[[ Page text, beginning ]]

Let me attempt to simplify the concept of money in relation to a person. Humans have decided that money shall represent a value of some thing. Those things may include the physically inanimate object (house, car, etc.), a personal action (one’s labor), a promise for future delivery of value (speculation), restitution for past value (grievances resolved), a gift of love or social obligation, so on and so forth. The second premise is that the value of money shall equal approximately the value of that thing in the exchange. Sometimes the values are not equal, and if they are too unequal, then one or the other person feels either elated or cheated.
The third premise created by humans is a system of ethics regarding transactions between one another using money or the thing valued as the currency. This is a point of departure between the diverse cultures of the world. The one dominant force has been the Western philosophy governing the use of money. The ethics of the Western system have varied over the past two hundred years, but for the most part they have represented an idealism that while noble in its aim has not achieved its goal.
TM: So is it possible to answer my questions?
Master Buddha: I’m getting there, but needed to frame my response for clarity. The proper relationship to money must take on a general perspective representing larger society (we’ll call general ethics) and the particular relationship of an individual to money. From the general ethics, the idea of freedom to choose one’s occupation and one’s level of income and expense, is I think the best arrangement. As we have discussed in these conversations there is a point that one must consider that individual freedom intersects with group harmony. This means that it is necessary for individuals to contribute to the whole in a way that brings harmony to the whole and doesn’t disturb the peace of the many. This is the greatest insurance for all. The current system in Western society doesn’t achieve this goal, but with modification it could.
TM: I’m not clear on what you mean. Are you saying that there needs to be a balance in interest between the range of individual freedom and the needs of the whole population?
Master Buddha: Yes. For example, in Western society a person is permitted to amass unlimited wealth. On the other end of the scale a person is permitted to starve to death or die due to exposure to the elements because he cannot afford shelter. What is preventing Western society from implementing safeguards at the bottom end of the scale?
TM: We don’t allocate budget for it because we’ve determined other things are more important.
Master Buddha: And the contradiction is that your idealism states that you cherish life above all. Your military runs to all ends of the earth to rescue those in peril. Your governments send aid to foreign countries in an attempt to prevent starvation and lethal diseases from spreading. Yet in your own domestic domain you have families living in such poverty that their lives are at risk daily.
TM: It isn’t a perfect system for sure and most Westerners will agree that we can do more to clean up our domestic programs.
Master Buddha: What do you think is stopping you from doing this?
TM: We have an overly complicated and increasingly corrupt political system that can’t philosophically agree on just how much we are our brother’s keeper.
Master Buddha: It is first and foremost the obligation of your governments, using the general treasury, to prevent starvation and health-related problems derived from poverty. This cannot be left to the generosity and goodwill of individuals. It must begin with your domestic sphere first. It is there that you work out the ethics of being your brother’s keeper as you phrased it. Once you have mastered that step then sharing that wisdom with other cultures is a natural extension.
TM: We have the resources to do what you suggest, but not the collective resolve to do it.
Master Buddha: This is true, but you asked for a perspective on the proper relationship to money. You will have to work out the politics in order to deliver a just relationship.

[[ Page text, end ]]
[[ Raw data, beginning ]]

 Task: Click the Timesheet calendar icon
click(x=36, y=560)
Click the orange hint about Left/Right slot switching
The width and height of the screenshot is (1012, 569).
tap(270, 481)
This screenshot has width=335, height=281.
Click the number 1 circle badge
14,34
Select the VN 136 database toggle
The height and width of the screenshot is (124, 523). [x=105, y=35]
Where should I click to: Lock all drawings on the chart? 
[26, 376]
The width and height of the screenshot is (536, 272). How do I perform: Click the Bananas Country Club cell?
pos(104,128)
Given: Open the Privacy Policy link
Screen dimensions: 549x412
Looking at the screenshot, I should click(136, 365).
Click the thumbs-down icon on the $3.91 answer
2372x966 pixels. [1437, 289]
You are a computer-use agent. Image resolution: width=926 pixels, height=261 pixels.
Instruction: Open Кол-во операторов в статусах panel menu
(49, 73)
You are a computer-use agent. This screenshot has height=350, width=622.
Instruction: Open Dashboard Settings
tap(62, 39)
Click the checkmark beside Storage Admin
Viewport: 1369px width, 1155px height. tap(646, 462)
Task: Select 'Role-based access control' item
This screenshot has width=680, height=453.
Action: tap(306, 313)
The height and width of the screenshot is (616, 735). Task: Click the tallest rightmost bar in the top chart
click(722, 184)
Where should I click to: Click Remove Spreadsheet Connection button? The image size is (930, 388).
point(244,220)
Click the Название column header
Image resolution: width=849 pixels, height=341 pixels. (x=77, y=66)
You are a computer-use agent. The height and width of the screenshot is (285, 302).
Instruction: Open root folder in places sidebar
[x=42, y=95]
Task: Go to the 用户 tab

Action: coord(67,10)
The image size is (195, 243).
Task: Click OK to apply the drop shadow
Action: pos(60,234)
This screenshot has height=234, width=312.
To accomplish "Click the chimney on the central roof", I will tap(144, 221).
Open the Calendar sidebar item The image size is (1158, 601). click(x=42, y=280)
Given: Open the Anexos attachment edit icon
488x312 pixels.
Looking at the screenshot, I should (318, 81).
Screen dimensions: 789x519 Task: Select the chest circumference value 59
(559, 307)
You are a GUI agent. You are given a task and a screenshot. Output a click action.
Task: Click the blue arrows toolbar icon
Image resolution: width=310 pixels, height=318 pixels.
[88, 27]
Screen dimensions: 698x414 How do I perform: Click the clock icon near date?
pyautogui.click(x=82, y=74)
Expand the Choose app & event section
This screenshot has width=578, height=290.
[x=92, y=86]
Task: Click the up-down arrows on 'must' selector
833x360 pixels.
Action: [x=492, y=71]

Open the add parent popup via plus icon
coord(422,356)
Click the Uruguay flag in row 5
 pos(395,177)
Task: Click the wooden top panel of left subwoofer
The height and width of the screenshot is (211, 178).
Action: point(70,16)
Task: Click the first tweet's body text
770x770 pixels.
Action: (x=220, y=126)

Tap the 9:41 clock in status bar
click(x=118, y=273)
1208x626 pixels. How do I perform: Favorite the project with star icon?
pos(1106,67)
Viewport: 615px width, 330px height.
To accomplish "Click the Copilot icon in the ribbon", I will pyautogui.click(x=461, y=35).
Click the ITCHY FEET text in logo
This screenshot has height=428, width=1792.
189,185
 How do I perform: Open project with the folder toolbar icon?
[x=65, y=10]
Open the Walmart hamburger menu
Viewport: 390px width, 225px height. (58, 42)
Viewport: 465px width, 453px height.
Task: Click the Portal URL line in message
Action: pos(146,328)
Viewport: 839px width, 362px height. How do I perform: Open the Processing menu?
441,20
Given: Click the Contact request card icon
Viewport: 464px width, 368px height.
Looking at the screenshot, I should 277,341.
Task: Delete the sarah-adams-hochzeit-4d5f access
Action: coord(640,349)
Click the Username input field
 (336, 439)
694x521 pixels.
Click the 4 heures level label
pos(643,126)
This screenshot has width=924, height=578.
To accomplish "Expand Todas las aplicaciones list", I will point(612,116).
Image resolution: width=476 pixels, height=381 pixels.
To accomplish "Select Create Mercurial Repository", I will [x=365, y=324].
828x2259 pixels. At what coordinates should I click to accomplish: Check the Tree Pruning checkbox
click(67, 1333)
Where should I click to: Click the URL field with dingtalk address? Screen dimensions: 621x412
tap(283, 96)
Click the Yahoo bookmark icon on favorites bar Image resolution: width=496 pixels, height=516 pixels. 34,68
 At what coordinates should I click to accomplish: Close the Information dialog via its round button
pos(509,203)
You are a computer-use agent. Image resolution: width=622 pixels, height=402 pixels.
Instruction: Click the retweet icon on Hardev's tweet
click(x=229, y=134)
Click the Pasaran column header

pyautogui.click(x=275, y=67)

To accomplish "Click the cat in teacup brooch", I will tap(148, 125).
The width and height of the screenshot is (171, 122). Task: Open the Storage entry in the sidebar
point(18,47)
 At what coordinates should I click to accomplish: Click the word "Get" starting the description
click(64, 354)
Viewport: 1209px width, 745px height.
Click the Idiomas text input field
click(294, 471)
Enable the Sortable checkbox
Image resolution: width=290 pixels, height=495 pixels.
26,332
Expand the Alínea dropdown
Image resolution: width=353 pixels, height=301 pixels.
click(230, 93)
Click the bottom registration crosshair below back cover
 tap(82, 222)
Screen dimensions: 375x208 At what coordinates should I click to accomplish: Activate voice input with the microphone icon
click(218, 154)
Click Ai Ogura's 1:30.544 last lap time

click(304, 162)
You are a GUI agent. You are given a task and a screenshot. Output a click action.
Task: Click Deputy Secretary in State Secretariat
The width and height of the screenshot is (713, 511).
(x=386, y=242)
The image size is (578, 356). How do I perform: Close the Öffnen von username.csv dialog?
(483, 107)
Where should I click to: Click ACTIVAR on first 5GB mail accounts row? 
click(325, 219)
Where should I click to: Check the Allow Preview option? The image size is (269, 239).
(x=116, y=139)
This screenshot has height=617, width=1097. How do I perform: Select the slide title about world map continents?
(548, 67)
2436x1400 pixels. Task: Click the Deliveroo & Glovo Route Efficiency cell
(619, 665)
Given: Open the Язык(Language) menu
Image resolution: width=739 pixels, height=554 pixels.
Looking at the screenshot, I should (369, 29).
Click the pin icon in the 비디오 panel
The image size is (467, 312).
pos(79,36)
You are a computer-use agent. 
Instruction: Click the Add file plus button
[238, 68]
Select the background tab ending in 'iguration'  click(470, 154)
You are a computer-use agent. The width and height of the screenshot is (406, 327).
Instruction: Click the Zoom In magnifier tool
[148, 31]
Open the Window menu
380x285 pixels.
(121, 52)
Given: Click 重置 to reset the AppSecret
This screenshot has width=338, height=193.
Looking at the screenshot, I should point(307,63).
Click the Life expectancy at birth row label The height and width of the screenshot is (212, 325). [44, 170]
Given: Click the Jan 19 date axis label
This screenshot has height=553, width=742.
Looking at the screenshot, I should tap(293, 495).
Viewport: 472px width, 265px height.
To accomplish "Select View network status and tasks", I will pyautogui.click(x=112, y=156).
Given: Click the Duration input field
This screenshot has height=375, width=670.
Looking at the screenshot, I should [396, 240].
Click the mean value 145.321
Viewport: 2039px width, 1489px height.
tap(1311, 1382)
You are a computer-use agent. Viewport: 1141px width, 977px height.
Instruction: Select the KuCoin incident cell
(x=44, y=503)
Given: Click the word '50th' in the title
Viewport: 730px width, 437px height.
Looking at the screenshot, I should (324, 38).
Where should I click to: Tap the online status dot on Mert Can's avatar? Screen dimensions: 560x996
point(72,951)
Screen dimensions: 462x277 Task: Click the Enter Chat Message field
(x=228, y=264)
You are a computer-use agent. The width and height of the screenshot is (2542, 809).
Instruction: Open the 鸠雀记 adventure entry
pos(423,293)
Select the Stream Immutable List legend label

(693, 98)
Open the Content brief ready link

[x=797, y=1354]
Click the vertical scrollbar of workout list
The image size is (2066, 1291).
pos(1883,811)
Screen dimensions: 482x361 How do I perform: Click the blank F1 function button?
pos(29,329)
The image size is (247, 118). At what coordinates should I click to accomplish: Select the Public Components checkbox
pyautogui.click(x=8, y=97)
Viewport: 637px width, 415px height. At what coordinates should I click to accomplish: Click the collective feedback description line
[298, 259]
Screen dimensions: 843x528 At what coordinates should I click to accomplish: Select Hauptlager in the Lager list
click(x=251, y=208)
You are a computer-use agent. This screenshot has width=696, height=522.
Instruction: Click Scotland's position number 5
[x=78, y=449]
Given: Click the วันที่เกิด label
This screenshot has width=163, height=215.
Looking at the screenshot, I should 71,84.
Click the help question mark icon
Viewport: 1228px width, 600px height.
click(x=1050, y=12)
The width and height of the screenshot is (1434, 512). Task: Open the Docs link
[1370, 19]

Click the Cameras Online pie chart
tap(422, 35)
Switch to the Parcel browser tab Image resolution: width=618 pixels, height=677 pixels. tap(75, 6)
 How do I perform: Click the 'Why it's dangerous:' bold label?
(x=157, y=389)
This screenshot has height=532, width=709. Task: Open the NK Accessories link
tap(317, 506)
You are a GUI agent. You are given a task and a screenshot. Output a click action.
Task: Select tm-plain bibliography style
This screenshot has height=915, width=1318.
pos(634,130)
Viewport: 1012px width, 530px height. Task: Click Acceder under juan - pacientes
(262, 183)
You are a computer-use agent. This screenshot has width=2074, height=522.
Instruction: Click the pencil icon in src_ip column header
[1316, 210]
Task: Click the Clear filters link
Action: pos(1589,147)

[[ Raw data, end ]]

** Work instructions **
Summarize the conversation about money in two sentences. The records have no connection to the conversation about money.

** Output for this exercise **
Master Buddha explains that humans made money represent the value of a thing, expected that value to roughly match the thing exchanged, and built ethics around such transactions, with Western philosophy dominant but not achieving its goal. Speaking with TM, Master Buddha argues that individual freedom must be balanced with group harmony and that governments, using the general treasury, are obligated to prevent starvation and poverty-related health problems at home before sharing that wisdom with other cultures.